◆ WHAT IS ASKED
Begin at the start of the items and stop after the line that contains "Action: coord(736,521)". Write those lines again, requests included, but multiply every coordinate in the answers by 2.35, round each result to a whole number with halves rounded up, and leave the pictures out.

— BEGIN DATA TO USE —

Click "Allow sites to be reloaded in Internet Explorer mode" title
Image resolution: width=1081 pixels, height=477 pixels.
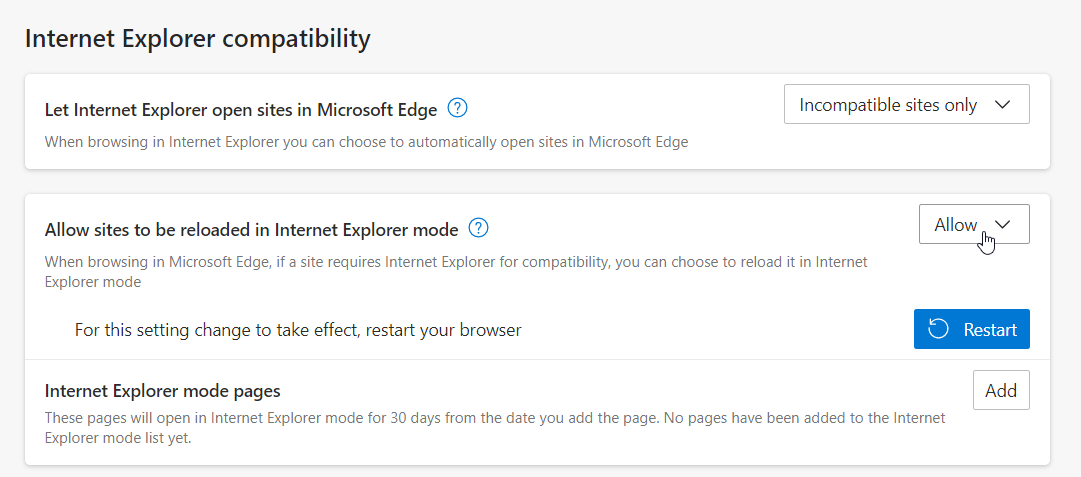tap(251, 230)
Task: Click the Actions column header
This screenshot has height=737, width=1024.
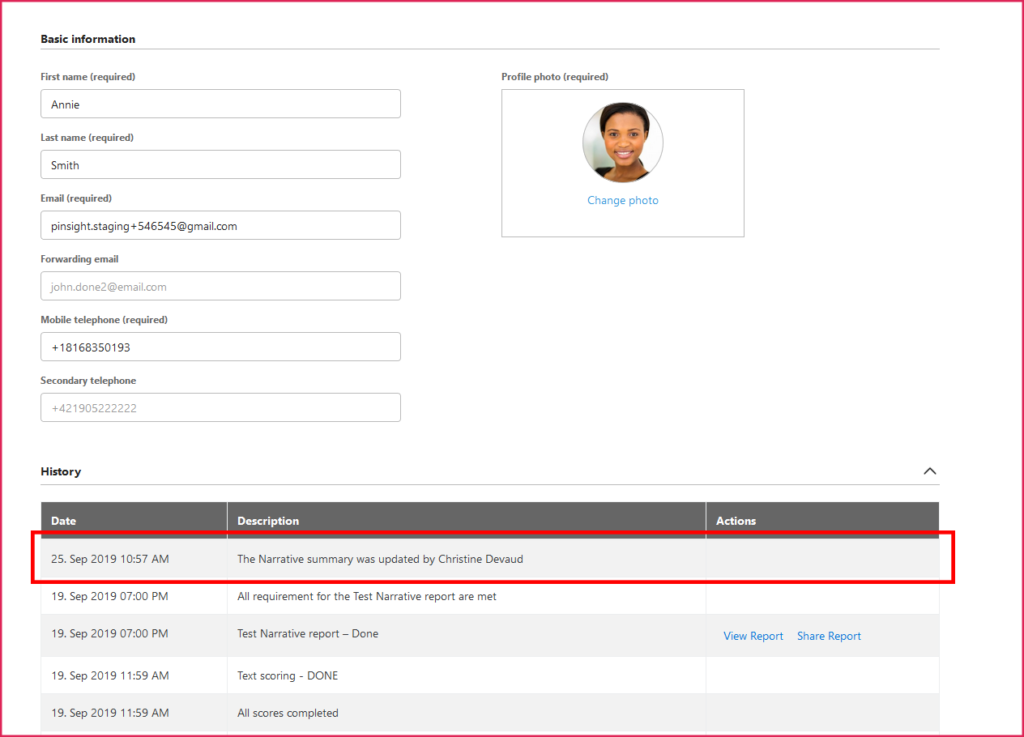Action: coord(736,521)

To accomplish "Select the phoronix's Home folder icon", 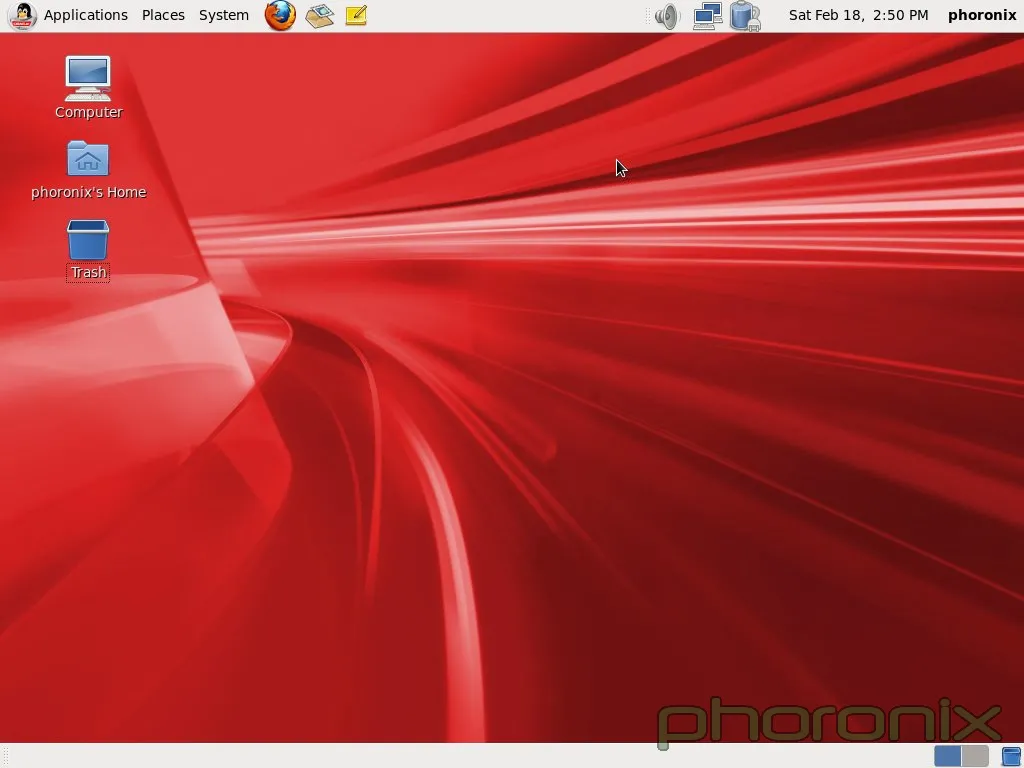I will (88, 159).
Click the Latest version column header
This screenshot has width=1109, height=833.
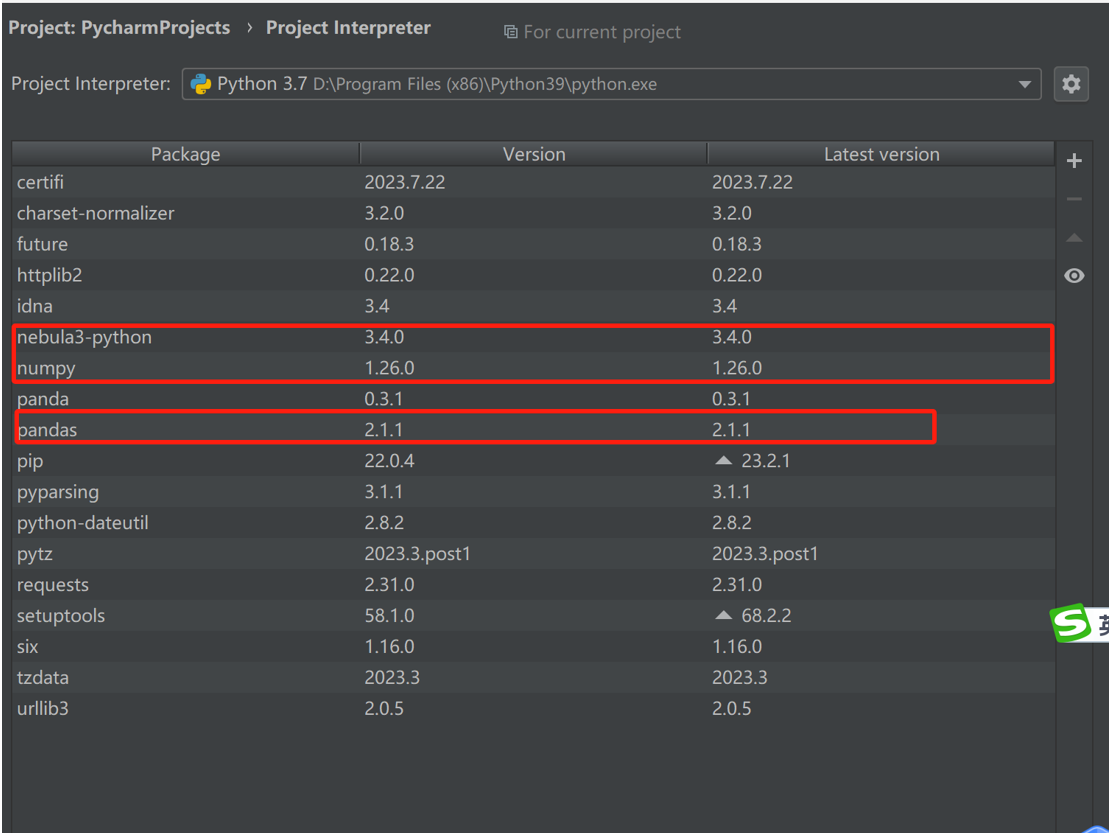point(881,154)
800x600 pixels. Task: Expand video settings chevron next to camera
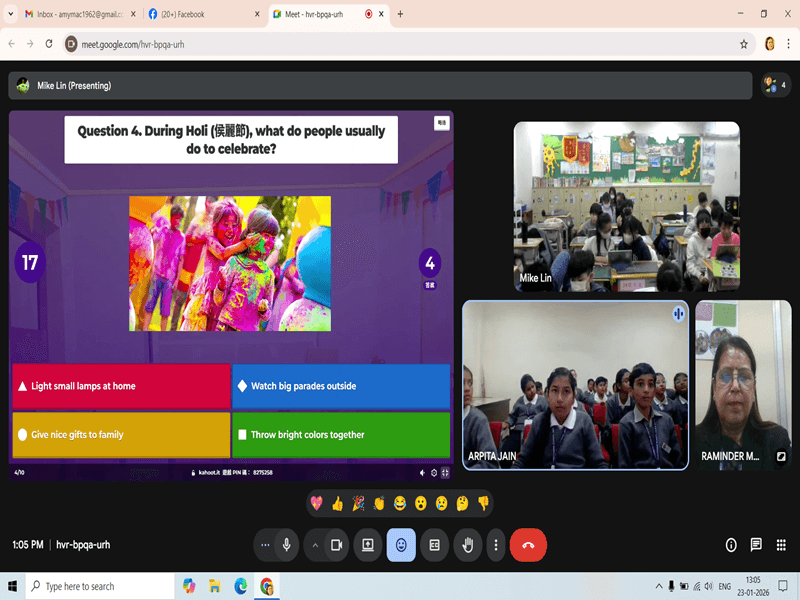pos(315,545)
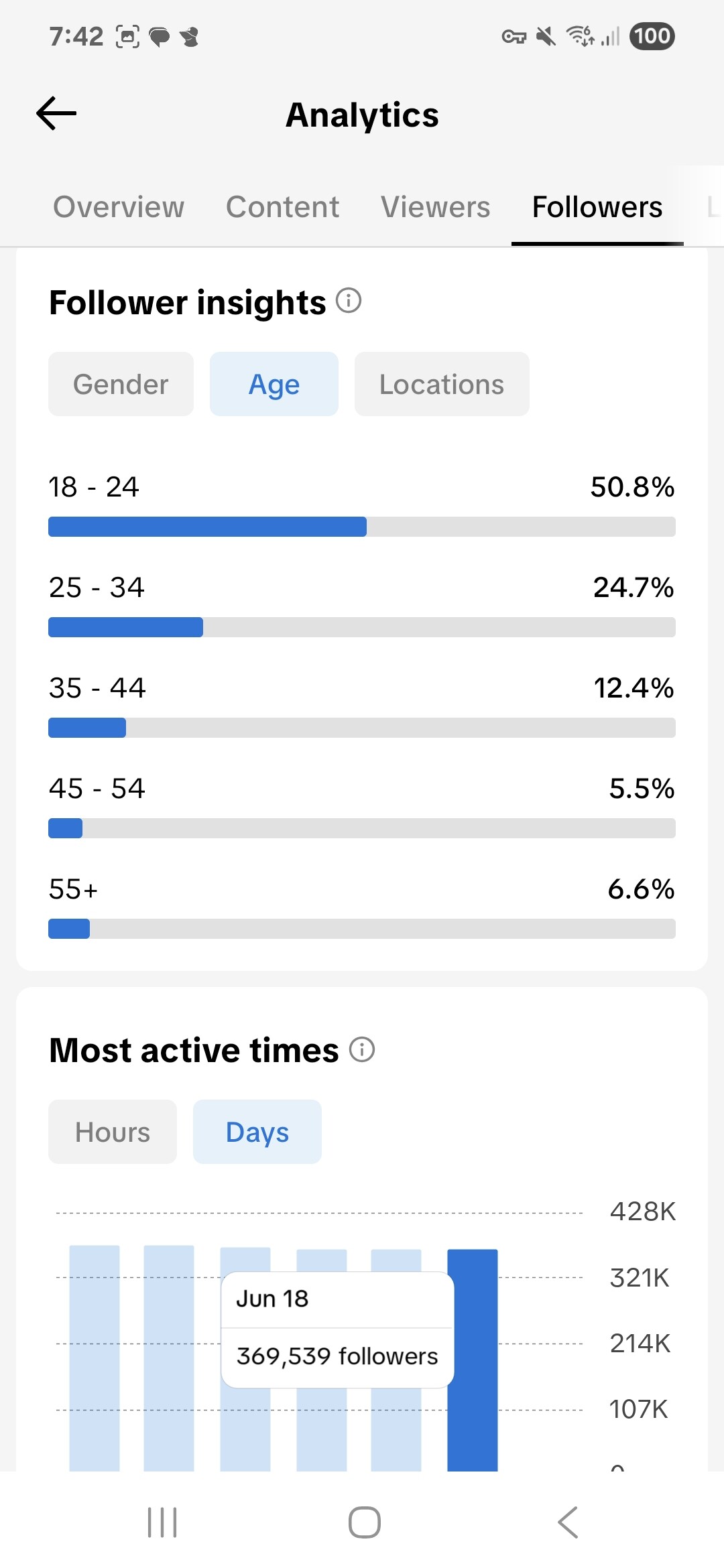
Task: Tap the first light blue day bar
Action: pos(95,1358)
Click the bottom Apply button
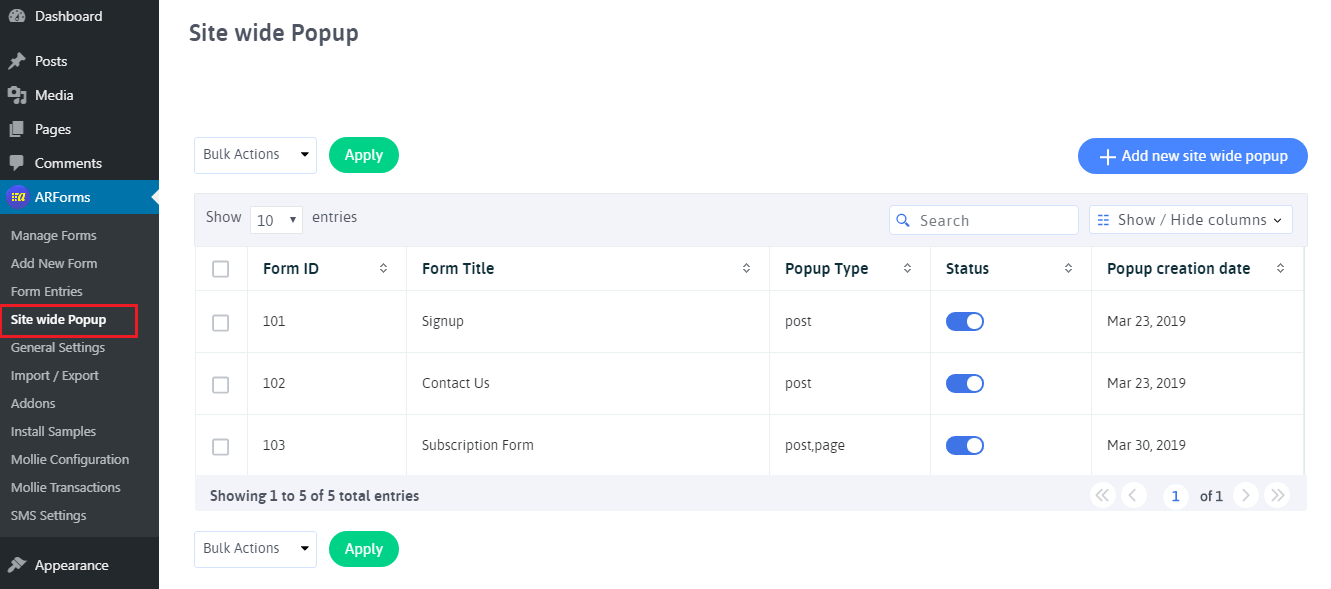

— END DATA TO USE —

◆ WRITTEN RESPONSE
Click "Allow sites to be reloaded in Internet Explorer mode" title
Image resolution: width=1081 pixels, height=477 pixels.
tap(590, 541)
Task: Click the Actions column header
This screenshot has height=737, width=1024.
Action: coord(1730,1224)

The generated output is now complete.